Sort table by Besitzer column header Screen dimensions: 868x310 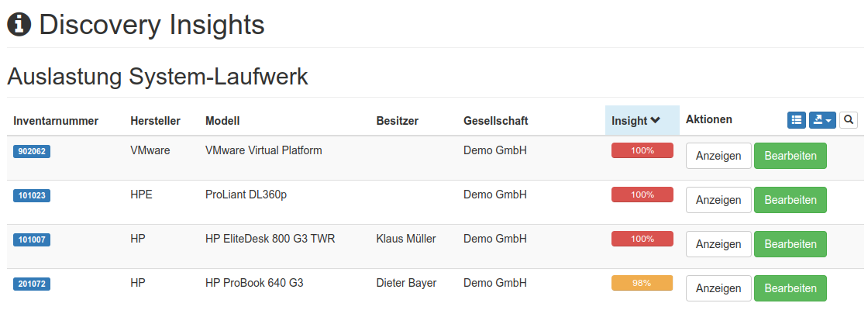(397, 121)
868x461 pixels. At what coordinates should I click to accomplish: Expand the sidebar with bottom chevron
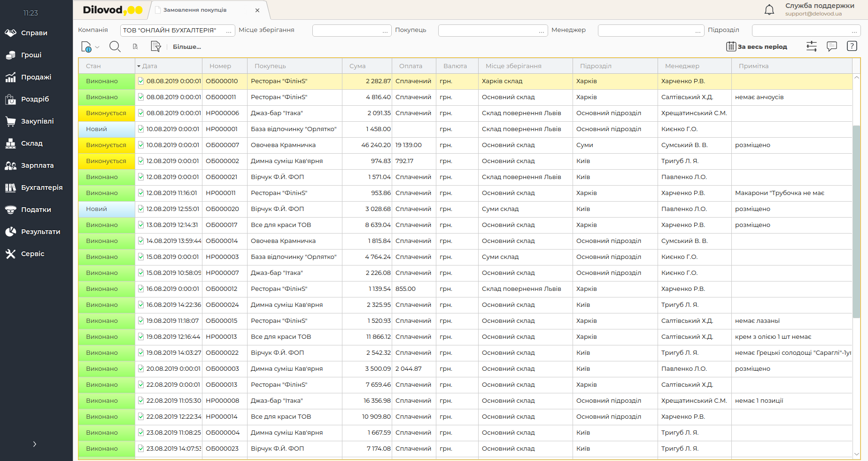point(34,444)
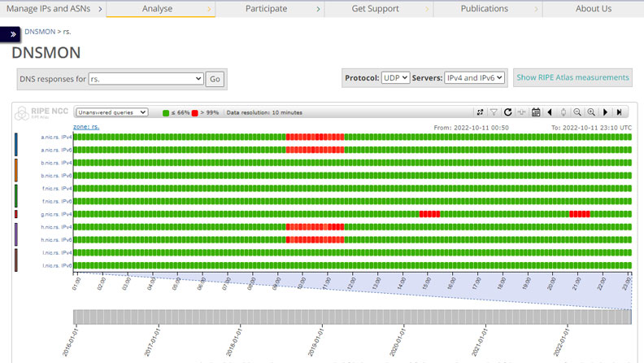The height and width of the screenshot is (363, 644).
Task: Shift the time window left with the arrow
Action: pos(550,112)
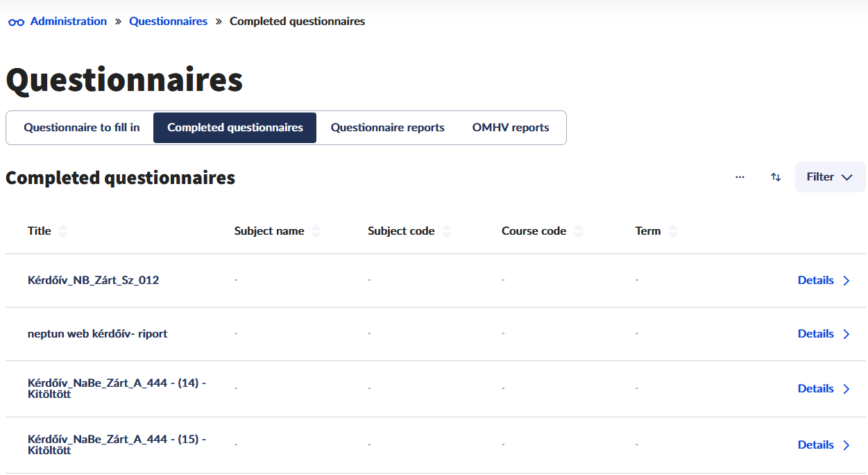Image resolution: width=868 pixels, height=475 pixels.
Task: Select the OMHV reports tab
Action: (511, 128)
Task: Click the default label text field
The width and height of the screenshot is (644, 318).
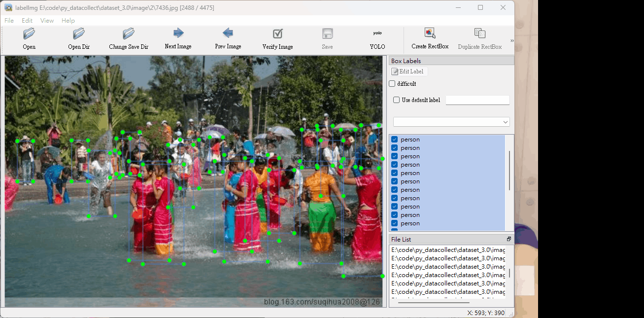Action: [x=477, y=100]
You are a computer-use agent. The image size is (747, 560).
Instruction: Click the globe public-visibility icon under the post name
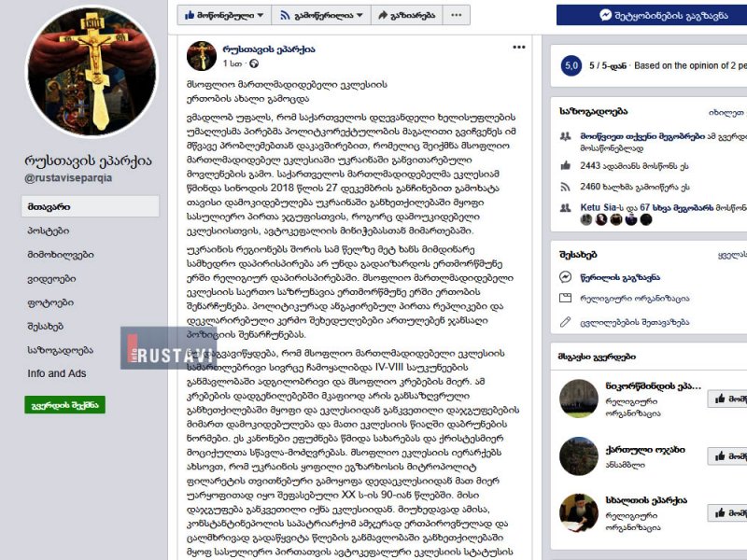pyautogui.click(x=254, y=63)
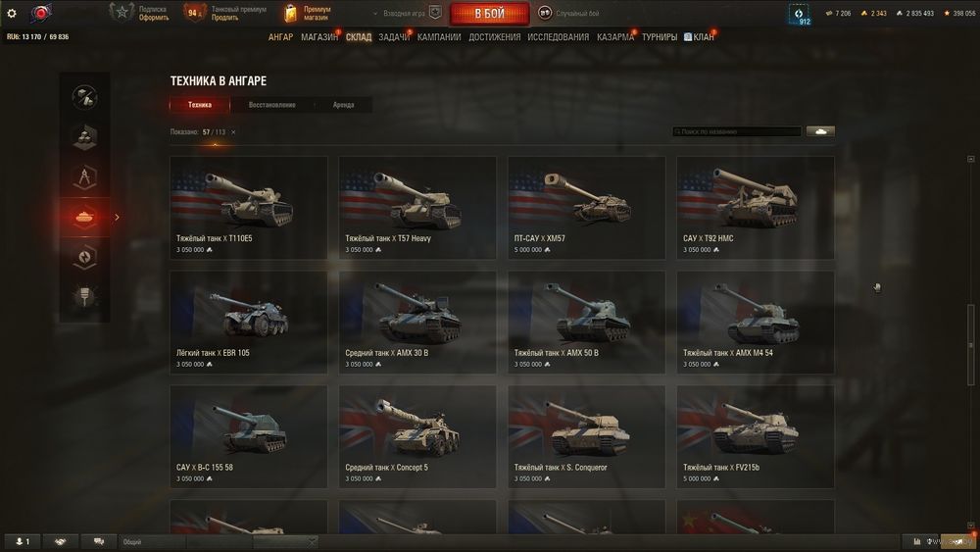This screenshot has width=980, height=552.
Task: Select the vehicles tank icon in sidebar
Action: coord(84,217)
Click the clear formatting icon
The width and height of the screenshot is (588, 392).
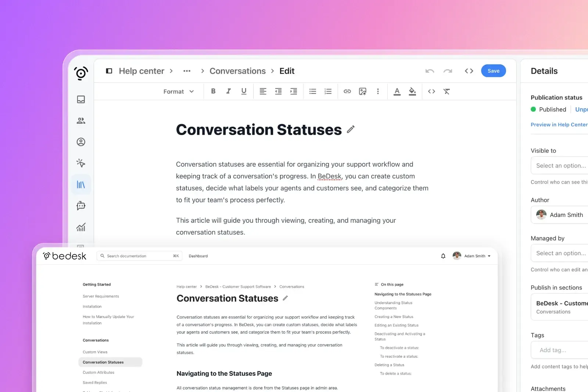[447, 91]
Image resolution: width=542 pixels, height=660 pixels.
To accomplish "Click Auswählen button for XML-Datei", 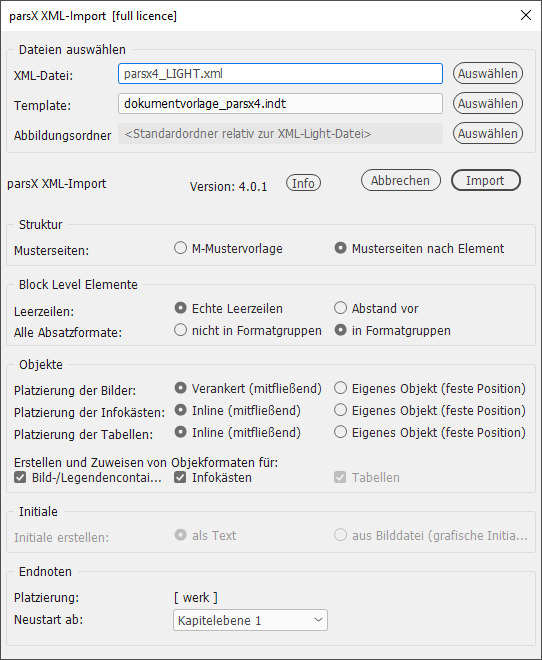I will [488, 74].
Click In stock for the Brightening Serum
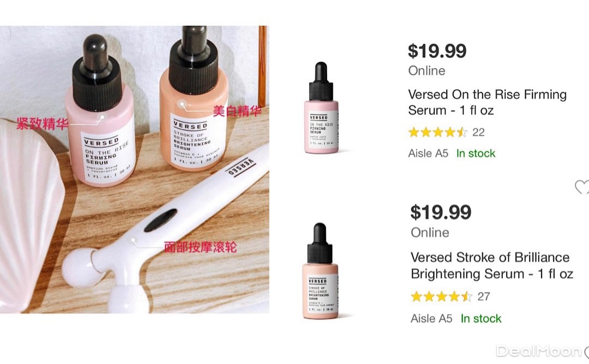589x364 pixels. point(481,319)
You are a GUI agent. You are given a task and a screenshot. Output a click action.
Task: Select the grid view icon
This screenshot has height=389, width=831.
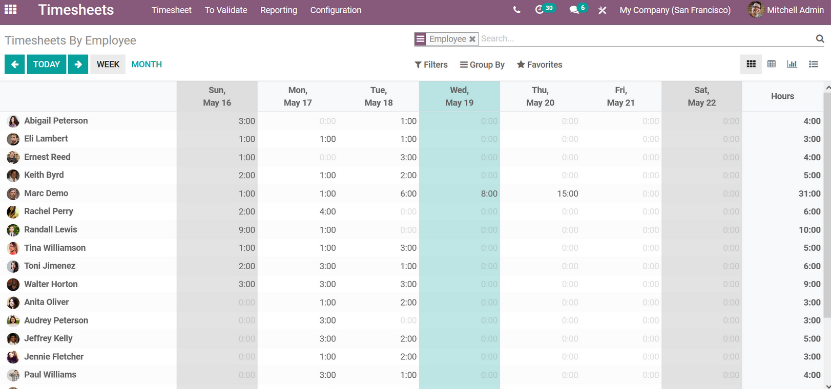tap(751, 64)
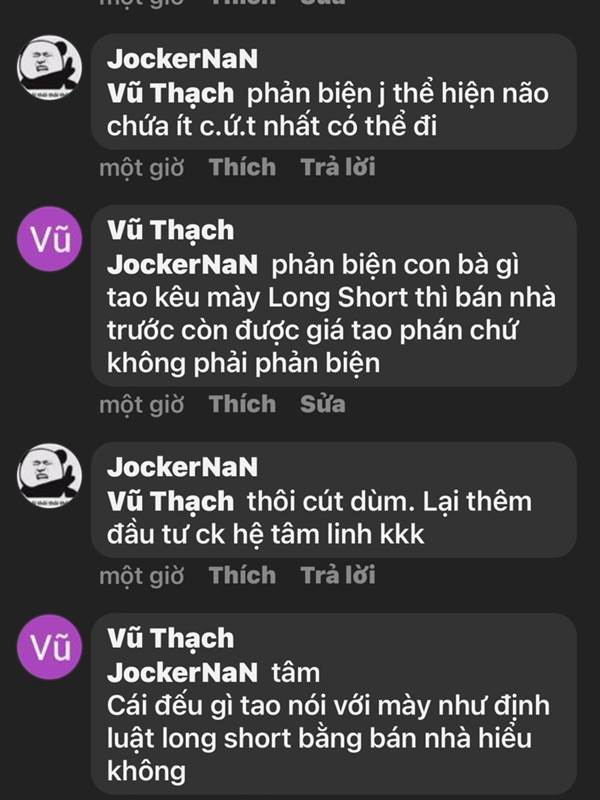
Task: Open the tagged JockerNaN mention before 'phản biện con bà gì'
Action: 182,265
#####
* _To do_: Looking back at the data above, tally each line that includes the word "agent", then answer with the total alone.

* _Exercise response_: 2